O GP de Mônaco no próximo final de semana, surge como uma rara oportunidade para os pilotos da Fórmula 1, deixarem de lado algumas das restrições impostas pelas regras de 2026. Oliver Bearman acredita que as características do tradicional circuito de rua, permitirão uma pilotagem mais agressiva e próxima do que os competidores estavam acostumados nas temporadas anteriores.
A expectativa do piloto da Haas, está ligada ao perfil único de Monte Carlo. Com poucas retas longas e diversas zonas de forte frenagem, a gestão de energia deve ter um impacto menor em comparação com outras etapas do calendário, reduzindo a necessidade de estratégias voltadas à recuperação de carga elétrica.
Falando sobre o desafio nas ruas do Principado, Bearman afirmou estar ansioso para experimentar essa diferença na prática: “Talvez os carros sejam um pouco mais divertidos de pilotar, isso seria legal. Não acho que exista muita oportunidade para inovar em termos de energia em Mônaco, porque os limites de velocidade e as reduções acontecem muito cedo por razões óbvias de segurança”, afirmou.

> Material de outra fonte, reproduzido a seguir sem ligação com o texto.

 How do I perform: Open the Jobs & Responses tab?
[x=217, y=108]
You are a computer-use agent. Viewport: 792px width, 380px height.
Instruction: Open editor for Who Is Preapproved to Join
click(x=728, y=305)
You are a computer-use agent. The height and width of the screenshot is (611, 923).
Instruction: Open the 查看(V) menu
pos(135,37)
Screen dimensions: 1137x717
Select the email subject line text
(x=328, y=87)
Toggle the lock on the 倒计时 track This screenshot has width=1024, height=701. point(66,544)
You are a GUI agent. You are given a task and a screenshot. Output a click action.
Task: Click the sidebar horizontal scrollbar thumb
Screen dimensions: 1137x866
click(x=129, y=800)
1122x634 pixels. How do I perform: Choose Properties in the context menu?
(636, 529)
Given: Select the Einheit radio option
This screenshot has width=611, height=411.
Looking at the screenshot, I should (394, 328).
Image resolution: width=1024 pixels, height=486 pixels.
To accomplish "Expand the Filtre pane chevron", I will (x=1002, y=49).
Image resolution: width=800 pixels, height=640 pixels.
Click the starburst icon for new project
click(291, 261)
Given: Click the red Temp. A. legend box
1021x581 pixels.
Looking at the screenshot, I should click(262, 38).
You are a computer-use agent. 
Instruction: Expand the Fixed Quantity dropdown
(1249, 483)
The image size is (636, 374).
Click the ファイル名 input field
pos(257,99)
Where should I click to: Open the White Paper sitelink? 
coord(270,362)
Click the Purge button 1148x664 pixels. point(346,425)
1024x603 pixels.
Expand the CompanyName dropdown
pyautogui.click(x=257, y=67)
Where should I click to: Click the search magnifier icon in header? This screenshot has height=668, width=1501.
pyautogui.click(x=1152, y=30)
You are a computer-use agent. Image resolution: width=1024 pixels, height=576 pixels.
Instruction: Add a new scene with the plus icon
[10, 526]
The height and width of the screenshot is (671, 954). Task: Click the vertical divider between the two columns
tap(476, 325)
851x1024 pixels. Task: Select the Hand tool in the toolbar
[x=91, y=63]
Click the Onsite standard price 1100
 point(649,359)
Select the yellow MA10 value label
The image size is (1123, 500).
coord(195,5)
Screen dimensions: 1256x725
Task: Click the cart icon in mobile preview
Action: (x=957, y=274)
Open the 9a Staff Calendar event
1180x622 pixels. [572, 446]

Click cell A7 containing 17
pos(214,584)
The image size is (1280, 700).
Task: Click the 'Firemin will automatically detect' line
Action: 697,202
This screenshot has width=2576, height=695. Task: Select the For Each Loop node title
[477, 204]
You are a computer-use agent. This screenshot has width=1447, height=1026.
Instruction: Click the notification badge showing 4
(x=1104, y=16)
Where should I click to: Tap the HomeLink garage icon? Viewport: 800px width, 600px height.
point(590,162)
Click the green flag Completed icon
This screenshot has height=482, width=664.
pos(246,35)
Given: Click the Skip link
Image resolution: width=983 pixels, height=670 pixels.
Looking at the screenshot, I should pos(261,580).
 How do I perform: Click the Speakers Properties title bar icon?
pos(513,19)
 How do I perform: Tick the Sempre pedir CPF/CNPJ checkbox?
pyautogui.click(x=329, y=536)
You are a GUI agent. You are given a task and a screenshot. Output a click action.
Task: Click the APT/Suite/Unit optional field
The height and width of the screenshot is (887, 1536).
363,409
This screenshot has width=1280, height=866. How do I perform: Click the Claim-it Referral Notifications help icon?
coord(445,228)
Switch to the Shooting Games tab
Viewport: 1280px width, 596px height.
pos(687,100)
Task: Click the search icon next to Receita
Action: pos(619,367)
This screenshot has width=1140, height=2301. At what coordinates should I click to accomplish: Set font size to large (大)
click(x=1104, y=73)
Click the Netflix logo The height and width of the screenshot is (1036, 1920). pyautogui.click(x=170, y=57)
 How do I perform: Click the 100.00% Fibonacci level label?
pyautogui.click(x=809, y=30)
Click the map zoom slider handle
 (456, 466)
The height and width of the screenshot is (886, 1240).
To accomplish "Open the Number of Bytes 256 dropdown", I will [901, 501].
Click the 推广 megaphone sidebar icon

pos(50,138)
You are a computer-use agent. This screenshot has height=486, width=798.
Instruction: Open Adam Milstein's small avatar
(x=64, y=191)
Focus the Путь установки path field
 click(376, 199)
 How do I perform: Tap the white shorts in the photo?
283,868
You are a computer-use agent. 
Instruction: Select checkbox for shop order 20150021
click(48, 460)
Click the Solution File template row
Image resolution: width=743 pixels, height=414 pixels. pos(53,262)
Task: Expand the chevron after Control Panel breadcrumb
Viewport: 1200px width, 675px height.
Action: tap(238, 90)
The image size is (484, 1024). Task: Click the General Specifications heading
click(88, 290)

O britânico acredita que o comportamento dos carros será mais próximo do visto no ano passado: “Acho que será um pouco mais como no ano passado, quando podíamos pilotar da forma que queríamos, usar as marchas que queríamos e não precisávamos fazer essas coisas bobas de aliviar o acelerador antecipadamente. Estou realmente ansioso por isso, deve ser muito bom”, disse ele.

Para a etapa em Monte Carlo, também não haverá trechos onde os pilotos poderão utilizar o chamado modo de reta. Além disso, a redução da assistência elétrica ocorrerá mais cedo, começando por volta dos 200 km/h, em vez dos aproximadamente 290 km/h registrados em outras corridas da temporada.
Bearman destacou ainda a importância da sessão de classificação no Principado, tradicionalmente decisiva para o resultado final. Em tom descontraído, ele comentou: “Espero conseguir uma boa volta no sábado. Isso é Mônaco. Caso contrário, podemos estacionar o carro e assistir à corrida da varanda”, acrescentou rindo.
Apesar do décimo lugar conquistado no GP do Canadá, o piloto acredita que a Haas ainda precisa resolver problemas importantes. Segundo ele, o resultado foi favorecido pelas circunstâncias da corrida e não refletiu totalmente o desempenho real do carro.
“O carro é muito difícil de pilotar. O desempenho está lá, eu consigo senti-lo, mas precisamos acalmar um pouco as características do carro. Esse é o objetivo, principalmente antes de Mônaco, porque é preciso ter confiança perto dos muros”, concluiu.
Bearman também relatou dificuldades para encontrar confiança nas entradas de curva e admitiu que, em vários momentos, sente que está próximo de cometer um erro e atingir as barreiras de proteção.